Mysteries of a Barbershop was created during a month-long pause before the beginning of rehearsals for Bertolt Brecht's early drama, In the Jungle of Cities at the Munich National Theatre, in February 1923. Brecht and Erich Engel (the director of In the Jungle), assembled a cast that included Karl Valentin, Liesl Karlstadt (Valentin's cabaret partner), Erwin Faber (the leading actor in Munich at the time and star of Brecht's three staged plays in Munich – Drums in the Night, In the Jungle of Cities, and the forthcoming Edward II), Max Schreck (soon to be a leading film actor in such films as Nosferatu), comic actor Josef Eichheim, character actor Kurt Horwitz, Carola Neher (later to play the lead in Brecht's Happy End and the role of Polly in the film of Threepenny Opera) and the cabaretist (and wife of songwriter Friedrich Hollaender), Blandine Ebinger. The group improvised a series of comic and mock-romantic scenes, which, according to one critic, "contains enough cruelty jokes to have made WC Fields envious."

== Plot ==
The plot revolves around Dr.
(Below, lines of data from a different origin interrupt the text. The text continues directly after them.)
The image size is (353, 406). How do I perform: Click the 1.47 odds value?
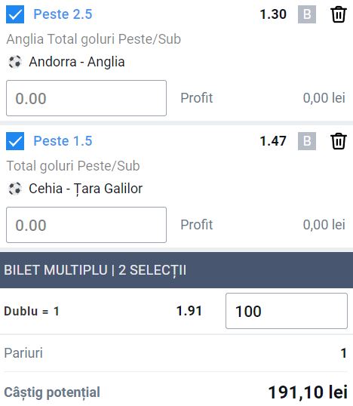tap(273, 141)
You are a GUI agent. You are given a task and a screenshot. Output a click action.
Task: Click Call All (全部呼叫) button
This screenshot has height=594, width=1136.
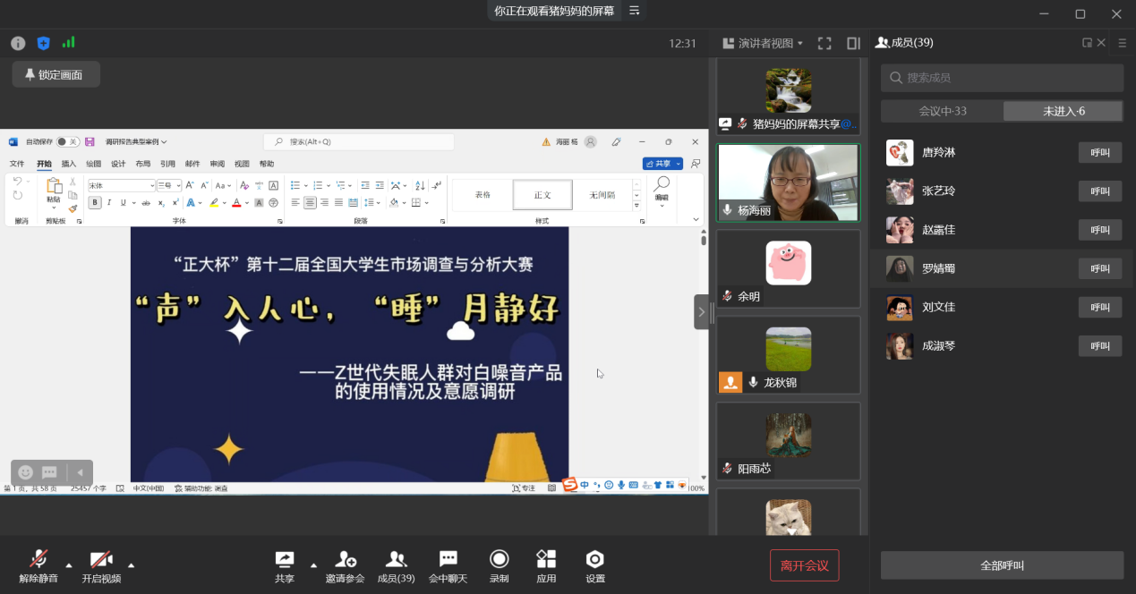click(1002, 565)
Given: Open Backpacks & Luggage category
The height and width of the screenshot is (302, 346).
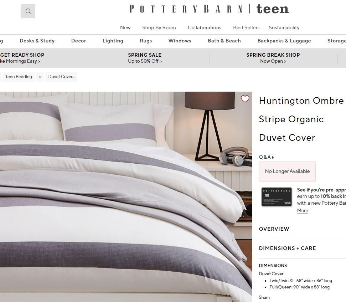Looking at the screenshot, I should click(x=284, y=41).
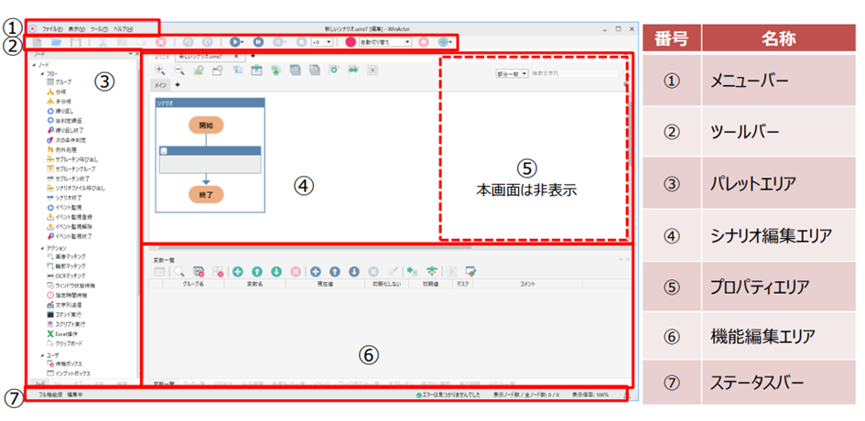Open the ツール menu
Viewport: 865px width, 421px height.
tap(101, 29)
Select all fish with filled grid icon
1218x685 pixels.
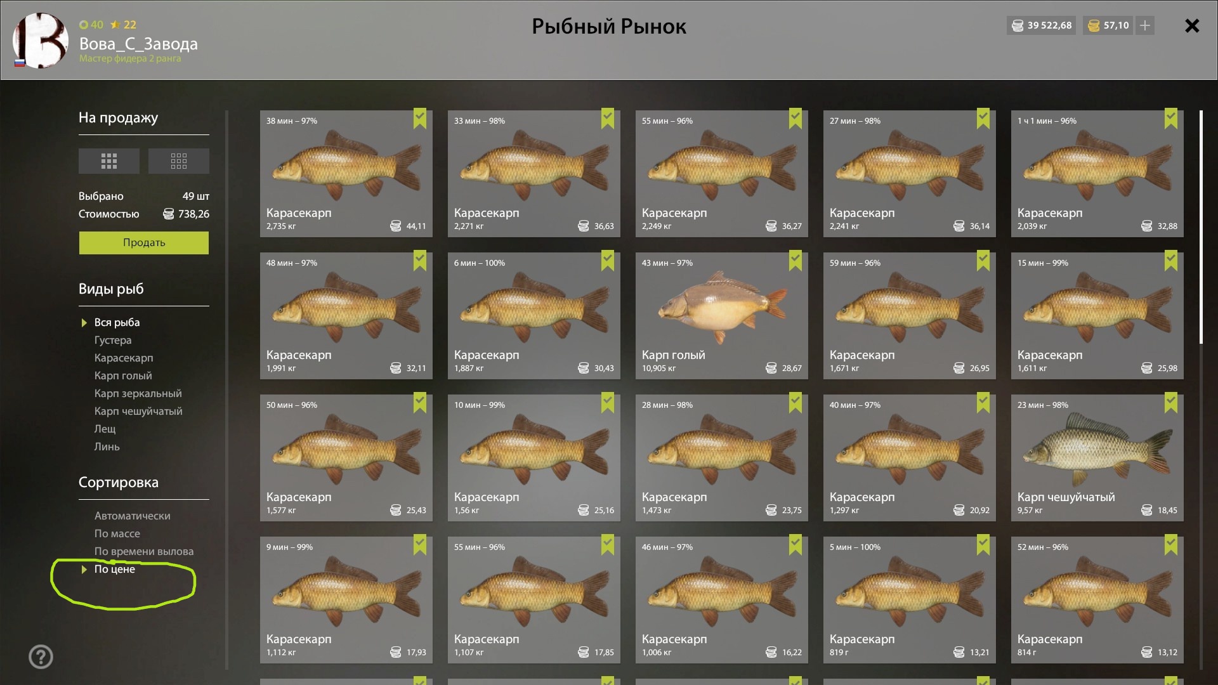click(109, 161)
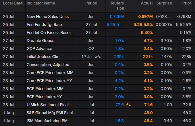The width and height of the screenshot is (195, 126).
Task: Select the Reuters Poll column header
Action: [x=117, y=6]
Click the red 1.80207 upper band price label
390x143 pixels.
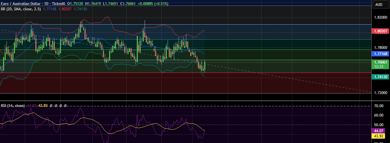[380, 31]
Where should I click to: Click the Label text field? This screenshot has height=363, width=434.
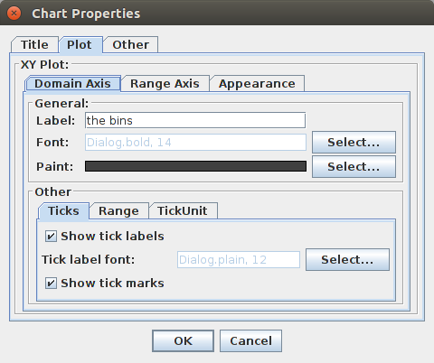(x=195, y=120)
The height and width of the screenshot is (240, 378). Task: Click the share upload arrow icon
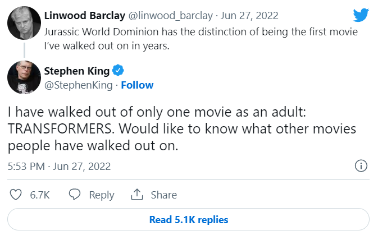(136, 195)
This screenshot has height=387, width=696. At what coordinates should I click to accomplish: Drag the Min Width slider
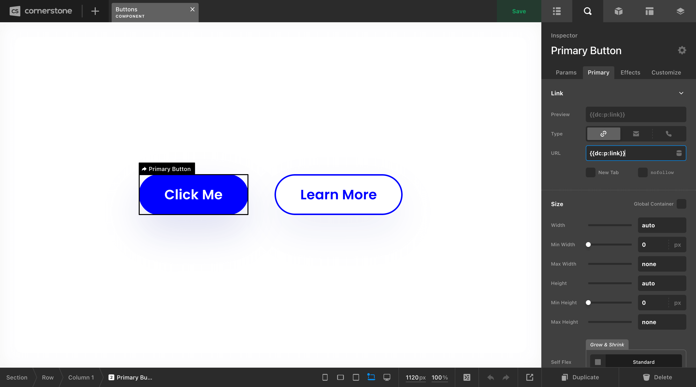588,244
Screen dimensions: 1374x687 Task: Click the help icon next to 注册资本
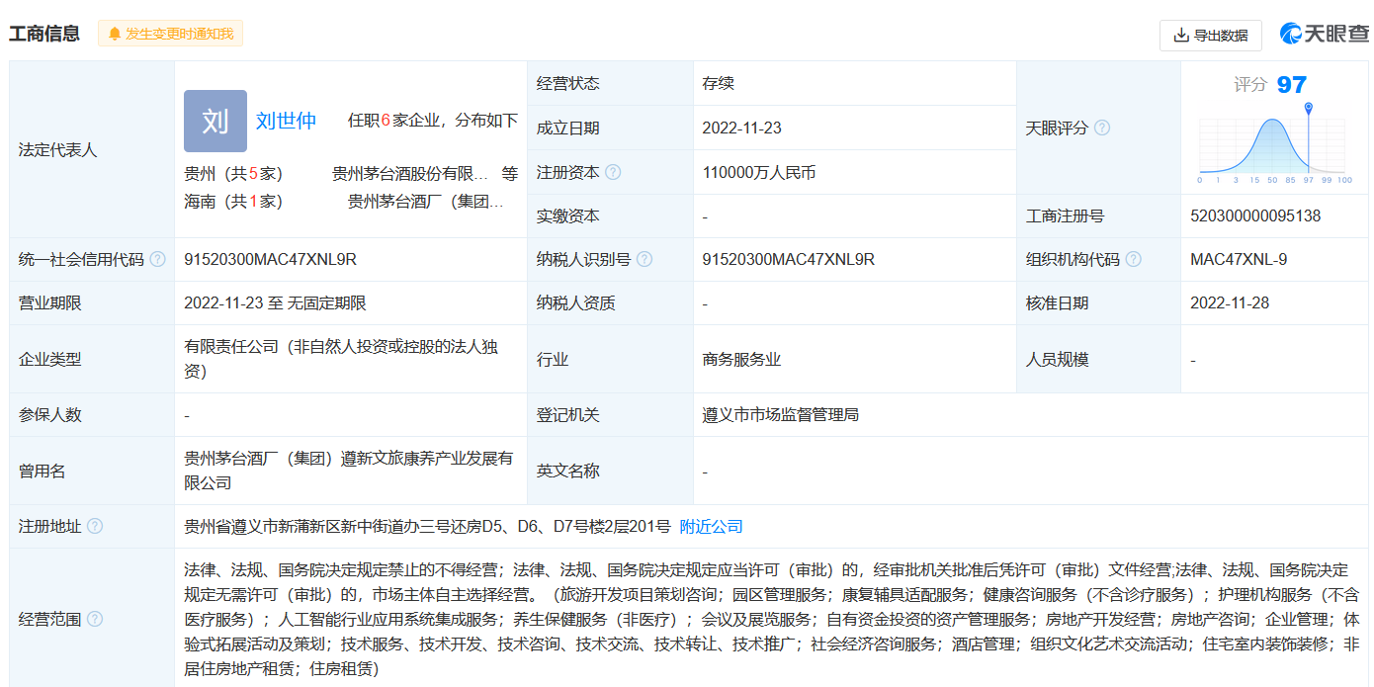pyautogui.click(x=613, y=172)
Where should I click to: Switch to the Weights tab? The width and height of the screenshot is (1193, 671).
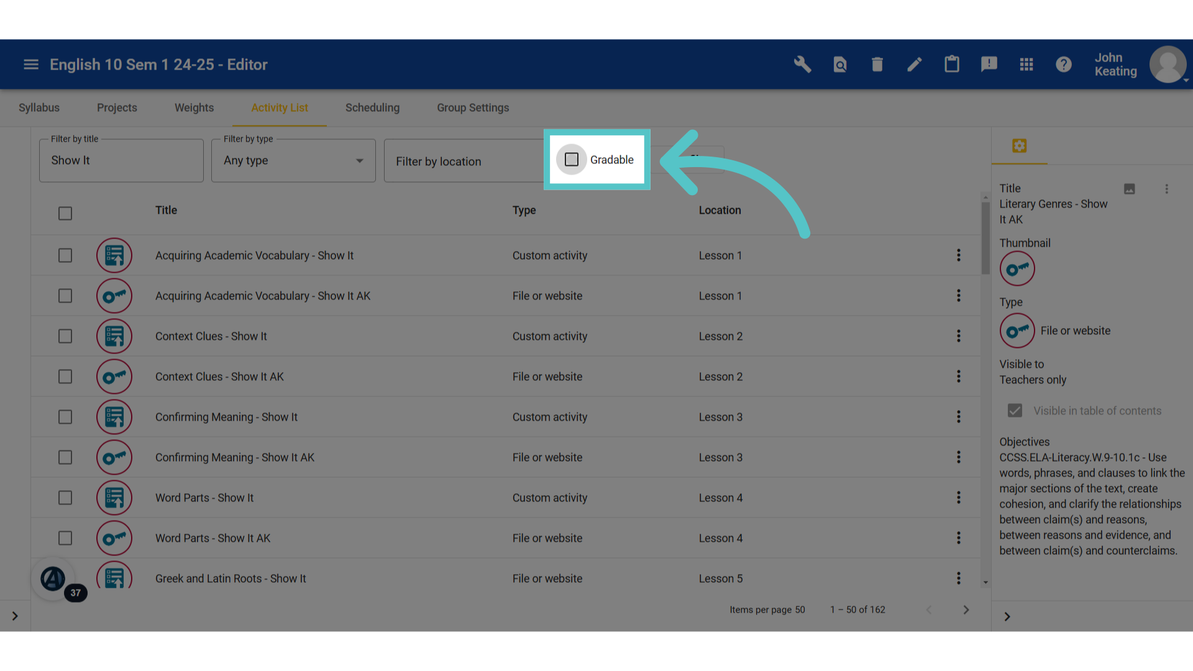194,108
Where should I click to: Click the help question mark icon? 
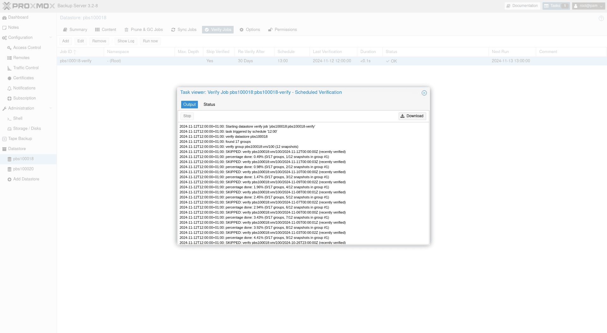pos(601,18)
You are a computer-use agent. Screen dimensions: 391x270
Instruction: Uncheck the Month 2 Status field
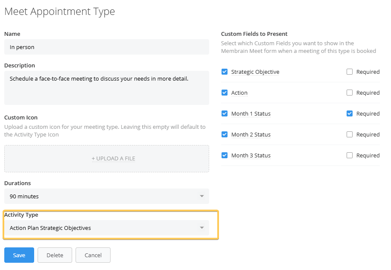click(225, 134)
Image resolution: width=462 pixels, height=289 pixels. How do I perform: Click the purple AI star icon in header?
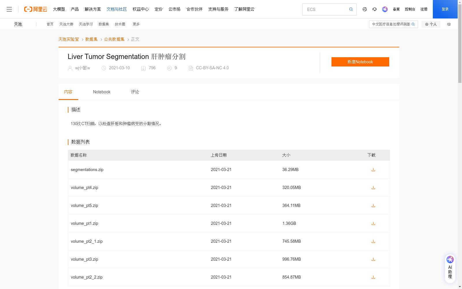[385, 9]
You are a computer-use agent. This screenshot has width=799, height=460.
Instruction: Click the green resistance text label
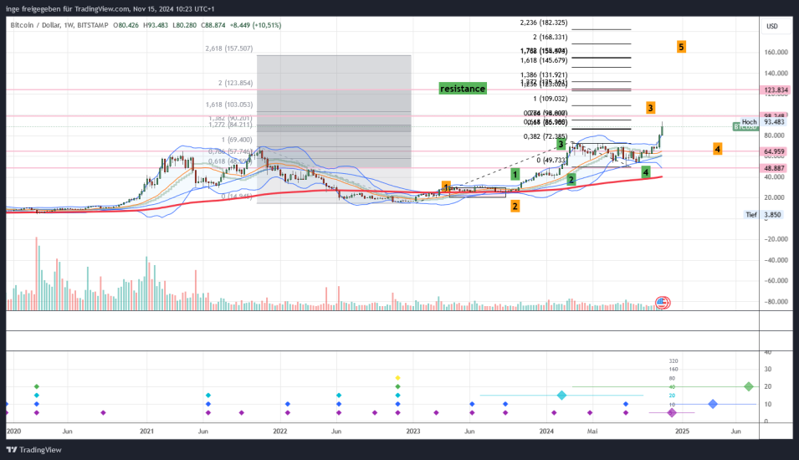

Moras (Faber) who visits a barber (Valentin), who accidentally shaves Moras to look like a Chinese person, and then mistakenly cuts off Moras' rival's head, which is sewn back on, and ends with a sword fight—"The Duel"—in which Faber is triumphant, actually saved by the barber's assistant (Ebinger), and Ebinger and Faber embrace in a happy ending in a mysterious Senegalese Salon.
== Reception ==
The finale of Faber and Ebinger kissing illustrates one of Brecht's first uses of the mock-romantic "happy ending" that would become a signature of Brecht's work throughout the years of the Weimar Republic.

One critic aptly called the short film "dadaesque absurdity combine[d] with clownesque slapstick." Another reviewer called it "Karl Valentin meets Dada and the Marx Brothers." In a list of the 100 most important German films, compiled in 1994 by the Association of German Cinémathèques, Mysteries of a Barbershop was placed at #90.

== Crew and cast ==

- Director: Erich Engel (with a little help from Bertolt Brecht)
- Script: Bertolt Brecht (with Karl Valentin and quite possibly Erich Engel)
- Actors: Erwin Faber, Karl Valentin, Max Schreck, Blandine Ebinger, Josef Eichheim, Annemarie Hase, Kurt Horwitz, Liesl Karlstadt, Hans Leibelt, Carola Neher, Otto Wernicke.